## [The task]
Please print each entry below exactly as it reads.

Dataset records
===============
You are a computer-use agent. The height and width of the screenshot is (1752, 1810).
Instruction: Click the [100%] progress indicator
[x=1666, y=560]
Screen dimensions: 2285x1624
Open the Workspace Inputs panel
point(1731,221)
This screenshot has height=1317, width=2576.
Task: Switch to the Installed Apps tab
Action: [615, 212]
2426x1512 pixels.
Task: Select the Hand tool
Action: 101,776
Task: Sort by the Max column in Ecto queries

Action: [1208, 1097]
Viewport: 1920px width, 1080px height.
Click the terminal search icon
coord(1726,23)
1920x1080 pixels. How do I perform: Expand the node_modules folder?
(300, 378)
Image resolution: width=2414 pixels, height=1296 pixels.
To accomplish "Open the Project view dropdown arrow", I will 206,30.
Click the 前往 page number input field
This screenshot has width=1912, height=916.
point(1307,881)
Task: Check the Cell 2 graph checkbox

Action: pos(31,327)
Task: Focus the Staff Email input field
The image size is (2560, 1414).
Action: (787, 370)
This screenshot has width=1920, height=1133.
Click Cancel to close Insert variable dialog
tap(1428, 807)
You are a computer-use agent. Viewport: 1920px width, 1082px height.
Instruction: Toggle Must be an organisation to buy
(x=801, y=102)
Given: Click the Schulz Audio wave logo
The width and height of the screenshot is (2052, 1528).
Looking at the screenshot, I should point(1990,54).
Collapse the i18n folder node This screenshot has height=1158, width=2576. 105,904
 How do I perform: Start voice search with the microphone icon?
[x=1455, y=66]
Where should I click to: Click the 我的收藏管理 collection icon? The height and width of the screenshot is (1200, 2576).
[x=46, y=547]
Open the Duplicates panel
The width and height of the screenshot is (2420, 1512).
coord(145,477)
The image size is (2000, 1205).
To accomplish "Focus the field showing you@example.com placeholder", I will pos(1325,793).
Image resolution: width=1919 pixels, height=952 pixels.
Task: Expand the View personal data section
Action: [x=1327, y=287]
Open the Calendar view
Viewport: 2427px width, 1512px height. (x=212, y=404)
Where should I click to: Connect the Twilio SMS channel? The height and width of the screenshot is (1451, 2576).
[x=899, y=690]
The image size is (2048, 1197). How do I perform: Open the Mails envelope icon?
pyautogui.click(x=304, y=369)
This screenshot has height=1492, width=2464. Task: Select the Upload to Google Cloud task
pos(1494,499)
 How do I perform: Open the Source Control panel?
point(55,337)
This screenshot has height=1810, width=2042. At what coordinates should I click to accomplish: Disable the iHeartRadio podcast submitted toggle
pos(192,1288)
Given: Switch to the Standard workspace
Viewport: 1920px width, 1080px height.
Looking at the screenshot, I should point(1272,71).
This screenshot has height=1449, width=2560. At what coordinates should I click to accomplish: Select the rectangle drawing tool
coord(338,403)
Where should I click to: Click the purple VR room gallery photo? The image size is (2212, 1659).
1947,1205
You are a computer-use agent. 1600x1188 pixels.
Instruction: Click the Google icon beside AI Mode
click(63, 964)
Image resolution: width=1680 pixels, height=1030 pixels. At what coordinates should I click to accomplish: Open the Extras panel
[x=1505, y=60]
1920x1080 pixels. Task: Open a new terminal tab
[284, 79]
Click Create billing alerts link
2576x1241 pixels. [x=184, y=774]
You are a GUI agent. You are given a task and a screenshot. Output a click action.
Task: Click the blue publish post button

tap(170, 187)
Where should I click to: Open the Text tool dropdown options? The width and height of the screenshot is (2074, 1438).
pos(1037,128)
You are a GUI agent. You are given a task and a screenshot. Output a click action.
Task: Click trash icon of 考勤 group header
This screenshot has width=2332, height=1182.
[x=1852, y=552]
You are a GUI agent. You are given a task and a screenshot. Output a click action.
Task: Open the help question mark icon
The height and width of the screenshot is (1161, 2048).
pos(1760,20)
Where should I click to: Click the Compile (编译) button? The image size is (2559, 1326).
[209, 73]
===============
## [Result of this exercise]
You are a computer-use agent. The height and width of the screenshot is (1752, 1810).
Instruction: Click the [100%] progress indicator
[x=1666, y=560]
Screen dimensions: 2285x1624
Open the Workspace Inputs panel
point(1731,221)
This screenshot has height=1317, width=2576.
Task: Switch to the Installed Apps tab
Action: [615, 212]
2426x1512 pixels.
Task: Select the Hand tool
Action: 101,776
Task: Sort by the Max column in Ecto queries

Action: [1208, 1097]
Viewport: 1920px width, 1080px height.
Click the terminal search icon
coord(1726,23)
1920x1080 pixels. How do I perform: Expand the node_modules folder?
(300, 378)
Image resolution: width=2414 pixels, height=1296 pixels.
To accomplish "Open the Project view dropdown arrow", I will 206,30.
Click the 前往 page number input field
This screenshot has width=1912, height=916.
point(1307,881)
Task: Check the Cell 2 graph checkbox

Action: pos(31,327)
Task: Focus the Staff Email input field
The image size is (2560, 1414).
Action: (787, 370)
This screenshot has width=1920, height=1133.
Click Cancel to close Insert variable dialog
tap(1428, 807)
You are a computer-use agent. Viewport: 1920px width, 1082px height.
Instruction: Toggle Must be an organisation to buy
(x=801, y=102)
Given: Click the Schulz Audio wave logo
The width and height of the screenshot is (2052, 1528).
Looking at the screenshot, I should point(1990,54).
Collapse the i18n folder node This screenshot has height=1158, width=2576. 105,904
 How do I perform: Start voice search with the microphone icon?
[x=1455, y=66]
Where should I click to: Click the 我的收藏管理 collection icon? The height and width of the screenshot is (1200, 2576).
[x=46, y=547]
Open the Duplicates panel
The width and height of the screenshot is (2420, 1512).
coord(145,477)
The image size is (2000, 1205).
To accomplish "Focus the field showing you@example.com placeholder", I will pos(1325,793).
Image resolution: width=1919 pixels, height=952 pixels.
Task: Expand the View personal data section
Action: [x=1327, y=287]
Open the Calendar view
Viewport: 2427px width, 1512px height. (x=212, y=404)
Where should I click to: Connect the Twilio SMS channel? The height and width of the screenshot is (1451, 2576).
[x=899, y=690]
The image size is (2048, 1197). How do I perform: Open the Mails envelope icon?
pyautogui.click(x=304, y=369)
This screenshot has height=1492, width=2464. Task: Select the Upload to Google Cloud task
pos(1494,499)
 How do I perform: Open the Source Control panel?
point(55,337)
This screenshot has height=1810, width=2042. At what coordinates should I click to accomplish: Disable the iHeartRadio podcast submitted toggle
pos(192,1288)
Given: Switch to the Standard workspace
Viewport: 1920px width, 1080px height.
Looking at the screenshot, I should point(1272,71).
This screenshot has height=1449, width=2560. At what coordinates should I click to accomplish: Select the rectangle drawing tool
coord(338,403)
Where should I click to: Click the purple VR room gallery photo? The image size is (2212, 1659).
1947,1205
You are a computer-use agent. 1600x1188 pixels.
Instruction: Click the Google icon beside AI Mode
click(63, 964)
Image resolution: width=1680 pixels, height=1030 pixels. At what coordinates should I click to accomplish: Open the Extras panel
[x=1505, y=60]
1920x1080 pixels. Task: Open a new terminal tab
[284, 79]
Click Create billing alerts link
2576x1241 pixels. [x=184, y=774]
You are a GUI agent. You are given a task and a screenshot. Output a click action.
Task: Click the blue publish post button

tap(170, 187)
Where should I click to: Open the Text tool dropdown options? The width and height of the screenshot is (2074, 1438).
pos(1037,128)
You are a GUI agent. You are given a task and a screenshot. Output a click action.
Task: Click trash icon of 考勤 group header
This screenshot has width=2332, height=1182.
[x=1852, y=552]
You are a GUI agent. You are given a task and a screenshot. Output a click action.
Task: Open the help question mark icon
The height and width of the screenshot is (1161, 2048).
pos(1760,20)
Where should I click to: Click the Compile (编译) button? The image size is (2559, 1326).
[209, 73]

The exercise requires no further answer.